Despite growing fossil fuel use, proven reserves of fossil fuels are higher now than they have ever been: over 1 trillion barrels of oil, compared to about 650 million in 1971; 140 trillion cubic metres of natural gas, compared to 50 in 1971; and 1 trillion tonnes of coal (1971 figure not given). The 1996 R/P ratios (where R is reserves, P is production), the 'lifetime' of the reserves at current rates of use, is 41 (31), 62 (41) and 224 for oil, natural gas and coal respectively (BP 1997, pp.8,24,30). The figures in brackets are the 'lifetimes' of the fuels that were forecast in Limits to Growth (Meadows et al. 1973) back in 1973. There is no reason to think that ultimately recoverable reserves will not be much higher than today's estimates. For example, for oil some estimates put this figure at over 2 trillion barrels (WRI 1996, p.277).

However, notwithstanding these favourable trends, fossil fuels are ultimately finite. As was seen in Table 1, oil and natural gas reserves are also unevenly distributed geographically. 76% of known 1996 oil reserves are located in OPEC countries (currently comprising Algeria, Gabon, Indonesia, Iran, Iraq, Kuwait, Libya, Nigeria, Qatar, Saudi Arabia, United Arab Emirates, Venezuela). 73% of known 1996 natural gas reserves are located in the Middle East and former Soviet Union (BP 1997, pp.4,20). Practically all countries outside these areas will become net importers of oil and natural gas before the middle of the next century. The World Energy Council's view of the implications of this is emphatic: "There is a very high likelihood that some time between 2030 and 2080 supplies of oil and natural gas will be severely constrained, with the remaining reserves allocated to privileged users and top premium uses. Perceptions of impending supply shortfalls will cast a shadow forward well into the period between now and 2020." (WEC 1993, p.104). That shadow, if markets are doing their job, will be expressed as price increases.

Prices

From 1930 to 1972 oil prices stayed at around $10 per barrel (US$1996). The OPEC price increases of 1973 and 1979 took prices to $55 per barrel (bbl), but they fell back to $20 per bbl in 1985, and fell further to $18 per bbl by 1994. In 1996 they stood at $20 per bbl (BP 1997, p.14). The prices of natural gas and coal were also lower than they were 10 years before.
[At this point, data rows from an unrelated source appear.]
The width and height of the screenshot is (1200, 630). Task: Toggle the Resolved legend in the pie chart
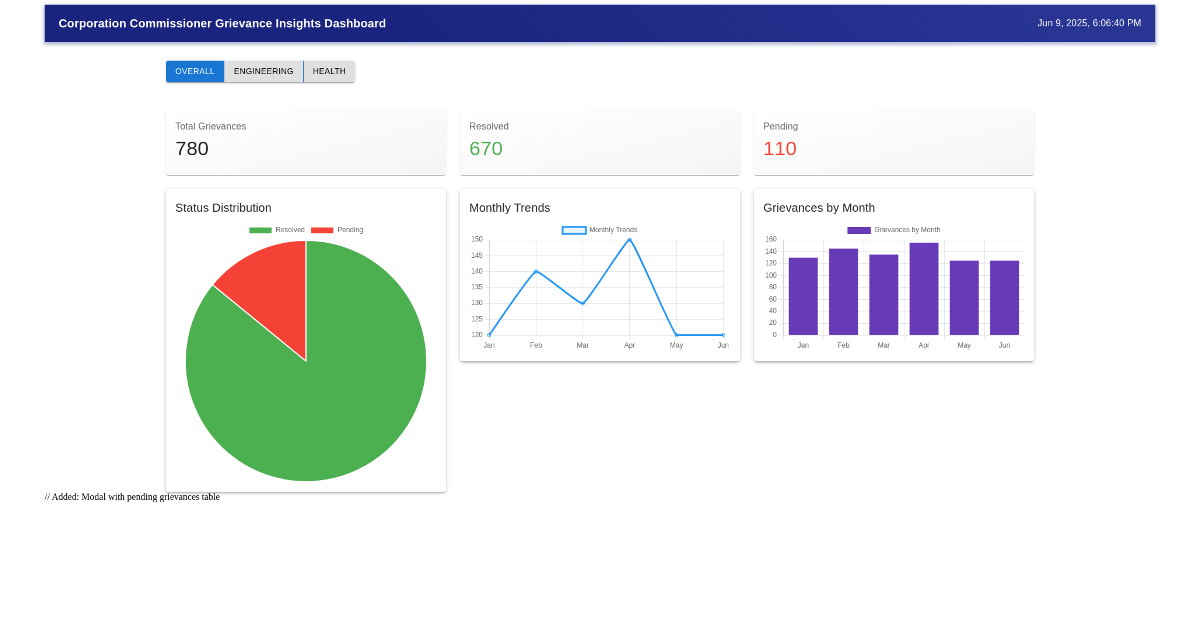coord(277,230)
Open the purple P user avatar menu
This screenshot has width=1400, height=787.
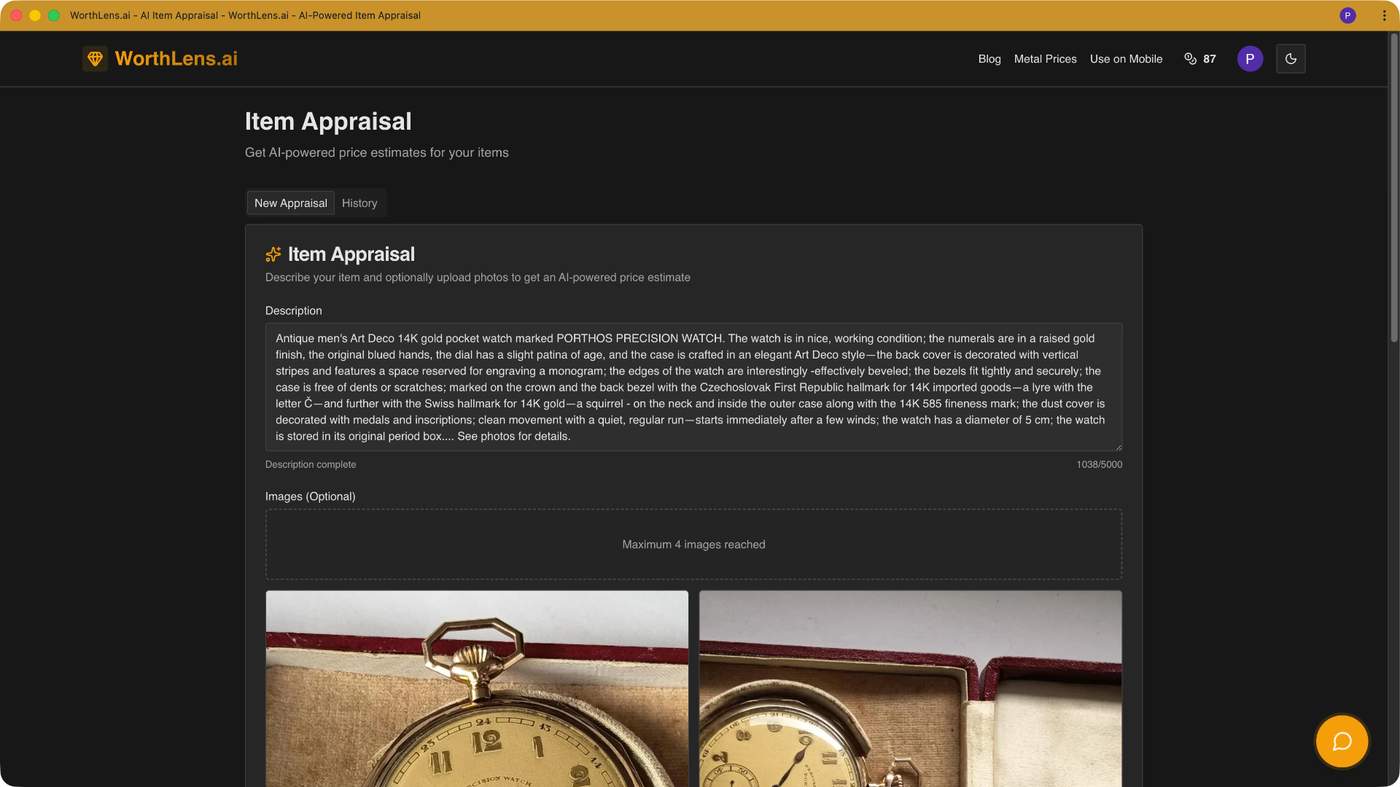(1249, 59)
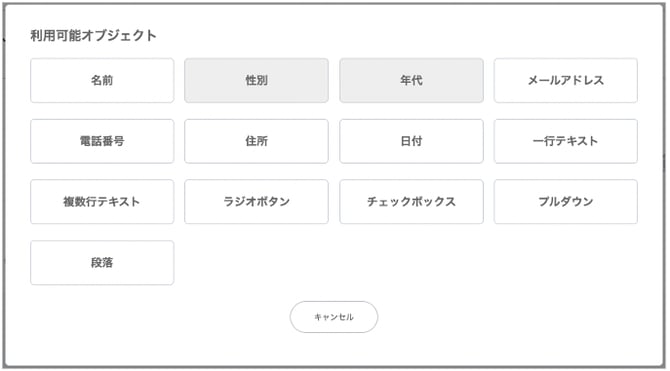The height and width of the screenshot is (371, 670).
Task: Select the 電話番号 object button
Action: pyautogui.click(x=102, y=141)
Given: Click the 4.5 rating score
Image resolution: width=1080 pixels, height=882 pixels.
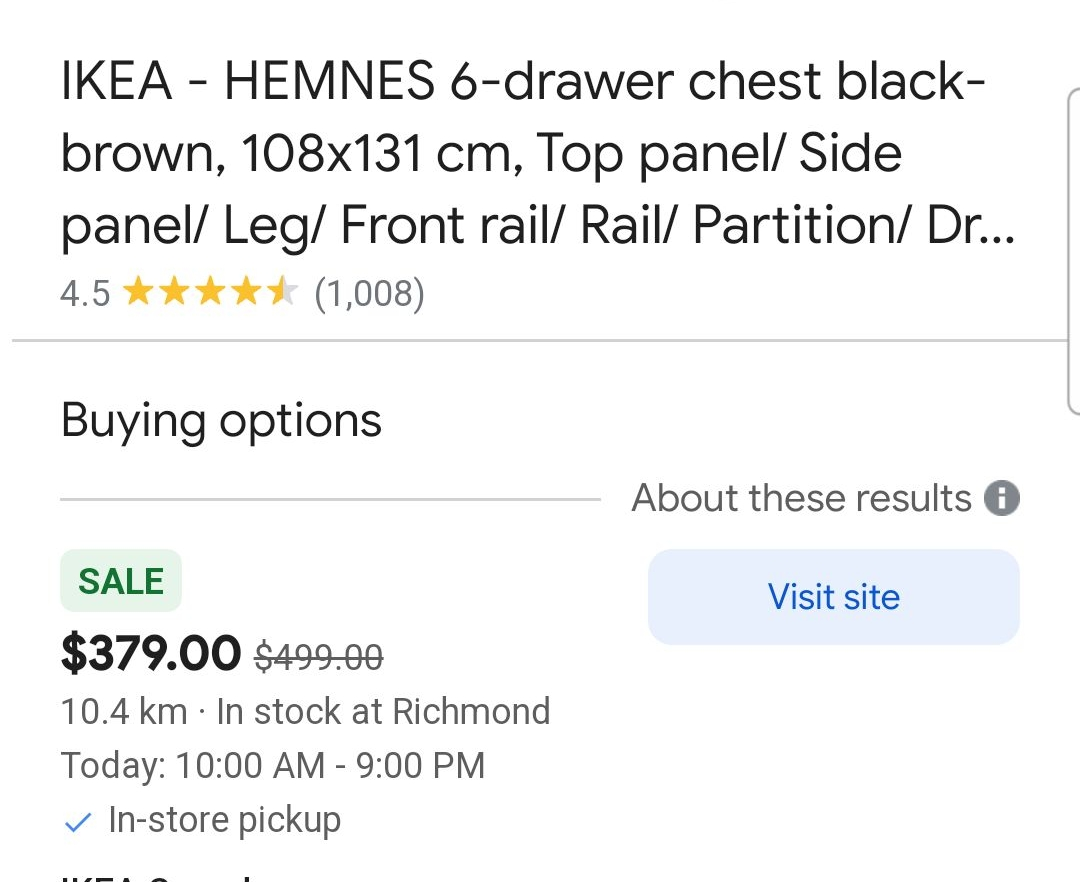Looking at the screenshot, I should coord(85,293).
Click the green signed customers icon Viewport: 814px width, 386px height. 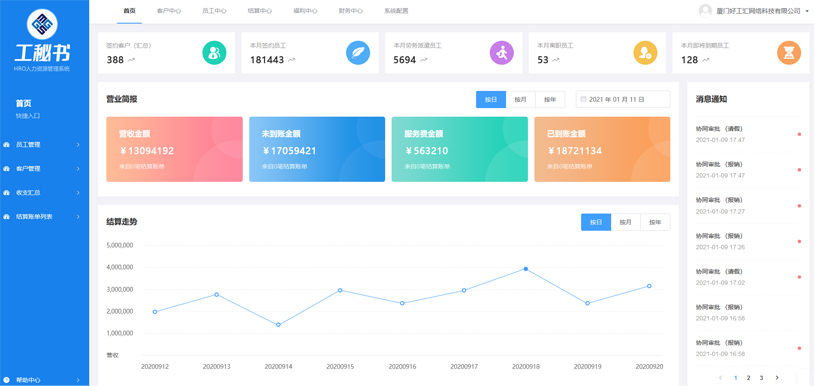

The World Energy Council, at least, considers that the years of low prices in the 1980s and 1990s have been something of an aberration: "There will be growing awareness that the price of energy has in general terms been too cheap, and that the years since 1985 have been a period of remission since the period of warning 1973-80." (WEC 1993, p.153). The 'warning' that prices are ignoring is that oil and gas resources are ultimately finite and unevenly distributed. The reason, of course, is that the scarcity of these resources is still too far away in time for markets to register it.

Some WEC experts believe that oil prices could return to 1980 levels by 2020, but there is no consensus over the timing or trajectory that might be involved. For an orderly adaptation to an era of greater scarcity of oil and gas, a gradually rising price would be desirable, but political considerations, and past experience, suggest that this is unlikely to happen by itself.

The way oil prices develop also has crucial implications for future energy intensity and the development of substitute fuels and new energy technologies. With low prices, market-based investments in energy efficiency and new renewables, for example, are likely to be limited. Government action to phase in price increases gradually from now might be prudent to ensure that the economy begins to adapt to future scarcity of supplies of oil and gas, and is energy efficient and has diversity of supply when constraints on fossil fuels begin to bite, but, in the absence of intergovernmental agreement, such action is likely to be constrained by considerations of competitiveness.

New Technologies

There are numerous new energy technologies under research and development, with greatly differing timeframes by the end of which they are expected to be technically ready for commercial exploitation. Some of these technologies and time frames are listed in Table 7. Whether the technologies are actually deployed or not will depend on their competitiveness and public policy at the time they become technically available.

The recent and possible future price development of some of the technologies is discussed below (Section 6). The essential unpredictability of research and development and technical change is shown by the fact that, since 1991, fast reactors have largely been discontinued, largely on the grounds of cost and a continuing failure to exhibit technical feasibility and possible future commercial viability. Only Japan now has a demonstration fast reactor, the future of which is being reviewed.

2.3 Global Energy Scenarios

It was seen in Section 2.1 that, by making assumptions on population and economic growth, and on trends in energy intensity, it is possible to predict future energy demand. With further assumptions on prices, technical change and environmental constraints (see Section 4) it is possible to project how that demand might be constituted in terms of different energy sources.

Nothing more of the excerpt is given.